Bermula heran juga si Rase Kumala mengapa siancu itu tak gunakan ilmu pedang it-goan-kiam-hwat. Tapi sekilas pikirannya yang cerdas segera dapat menangkap maksud orang. Dia tegak berdiri diam saja, tak menangkis atau menghindar.

Hu-yong-siancu menjadi kelabakan sendiri. Adanya dia tadi gunakan jurus biasa, ialah karena hendak memancing. Begitu lawan bergerak menyerang, ia segera akan keluarkan ilmu pedang it-goan-kiam-hwat. Tapi nyatanya, si Rase Kumala telah mengetahui siasat itu.

Dalam malunya, Hu-yong-siancu teruskan serangannya itu menjadi sebuah tusukan yang sesungguhnya. Begitu ujung pedang hampir tiba, kedengaran si Rase Kumala tertawa mengejek: „Karena siancu berlaku pelit, Shin-tok Kek terpaksa meminta."

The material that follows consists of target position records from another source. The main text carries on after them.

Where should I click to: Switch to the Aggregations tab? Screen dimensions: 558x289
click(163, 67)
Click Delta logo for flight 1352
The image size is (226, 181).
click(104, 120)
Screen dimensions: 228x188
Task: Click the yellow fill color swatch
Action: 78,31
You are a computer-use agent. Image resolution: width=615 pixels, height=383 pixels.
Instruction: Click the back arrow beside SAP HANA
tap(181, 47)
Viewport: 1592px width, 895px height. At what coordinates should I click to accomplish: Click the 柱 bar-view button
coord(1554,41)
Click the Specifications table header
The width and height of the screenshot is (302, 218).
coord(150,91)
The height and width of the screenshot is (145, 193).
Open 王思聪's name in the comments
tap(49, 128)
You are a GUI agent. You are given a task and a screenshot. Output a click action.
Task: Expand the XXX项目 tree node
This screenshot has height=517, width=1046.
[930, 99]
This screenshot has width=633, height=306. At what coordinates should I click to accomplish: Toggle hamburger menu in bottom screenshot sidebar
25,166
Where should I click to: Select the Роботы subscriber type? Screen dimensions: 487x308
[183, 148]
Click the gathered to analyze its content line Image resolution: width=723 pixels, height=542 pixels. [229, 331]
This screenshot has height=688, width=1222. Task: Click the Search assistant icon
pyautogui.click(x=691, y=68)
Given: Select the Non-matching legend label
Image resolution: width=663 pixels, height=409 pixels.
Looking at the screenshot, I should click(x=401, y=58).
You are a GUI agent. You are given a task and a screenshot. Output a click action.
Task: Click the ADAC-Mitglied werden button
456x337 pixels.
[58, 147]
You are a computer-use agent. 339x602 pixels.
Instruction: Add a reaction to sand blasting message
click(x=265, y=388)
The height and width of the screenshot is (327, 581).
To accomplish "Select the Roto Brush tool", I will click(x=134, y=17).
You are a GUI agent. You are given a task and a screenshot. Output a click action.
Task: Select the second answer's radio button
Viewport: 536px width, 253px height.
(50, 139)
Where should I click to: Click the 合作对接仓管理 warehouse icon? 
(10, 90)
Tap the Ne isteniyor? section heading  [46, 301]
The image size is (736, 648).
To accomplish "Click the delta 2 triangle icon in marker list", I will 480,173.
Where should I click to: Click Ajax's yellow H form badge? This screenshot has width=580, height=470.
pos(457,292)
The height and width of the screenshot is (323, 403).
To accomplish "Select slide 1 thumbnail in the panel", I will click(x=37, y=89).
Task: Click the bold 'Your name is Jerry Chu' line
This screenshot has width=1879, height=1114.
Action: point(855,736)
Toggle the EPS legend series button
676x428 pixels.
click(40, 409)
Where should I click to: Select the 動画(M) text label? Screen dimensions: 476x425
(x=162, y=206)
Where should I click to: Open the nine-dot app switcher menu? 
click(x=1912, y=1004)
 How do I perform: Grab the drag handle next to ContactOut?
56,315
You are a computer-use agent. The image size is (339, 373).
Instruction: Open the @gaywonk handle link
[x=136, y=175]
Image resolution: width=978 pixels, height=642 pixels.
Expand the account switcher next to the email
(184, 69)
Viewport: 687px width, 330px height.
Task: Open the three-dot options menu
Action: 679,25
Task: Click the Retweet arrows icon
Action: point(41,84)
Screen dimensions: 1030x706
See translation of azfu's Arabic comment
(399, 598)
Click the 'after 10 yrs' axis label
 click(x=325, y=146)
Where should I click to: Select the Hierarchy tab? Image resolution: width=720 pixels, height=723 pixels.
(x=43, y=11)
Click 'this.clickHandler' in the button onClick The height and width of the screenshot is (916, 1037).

Tubuh agak dimiringkan, cui-giok-ji-i dibalikkan untuk menangkis pedang. Hu-yong-sian-cu mundur lalu maju pula menyerang. It-goan-kiam-hwat mulai dikembangkan.

Tubuhnya seperti menjadi satu dengan pedang, baik menyerang maupun menjaga diri selalu dalam gerakan yang indah dahsyat. Lebih-lebih ia salurkan lwekang ke batang pedang.

Si Rase Kumala tak berani berayal. Diapun keluarkan ilmu ji-i-san-chiu. Ilmu itu terdiri dari seratusdelapan jurus, khusus mendasarkan delapan pokok kegunaan, yakni menggempur, membentur, menutuk, memukul, melibat, mengunci,  mengacip dan membetot.

Dalam beberapa kejap saja, mereka sudah saling serang menyerang sampai duaratusan jurus lebih. Saat itu Hu-yong- siancu mencecer lawan dengan tiga buah serangan keras berturut-turut. Udara penuh dengan hamburan sinar pedang yang menyilaukan.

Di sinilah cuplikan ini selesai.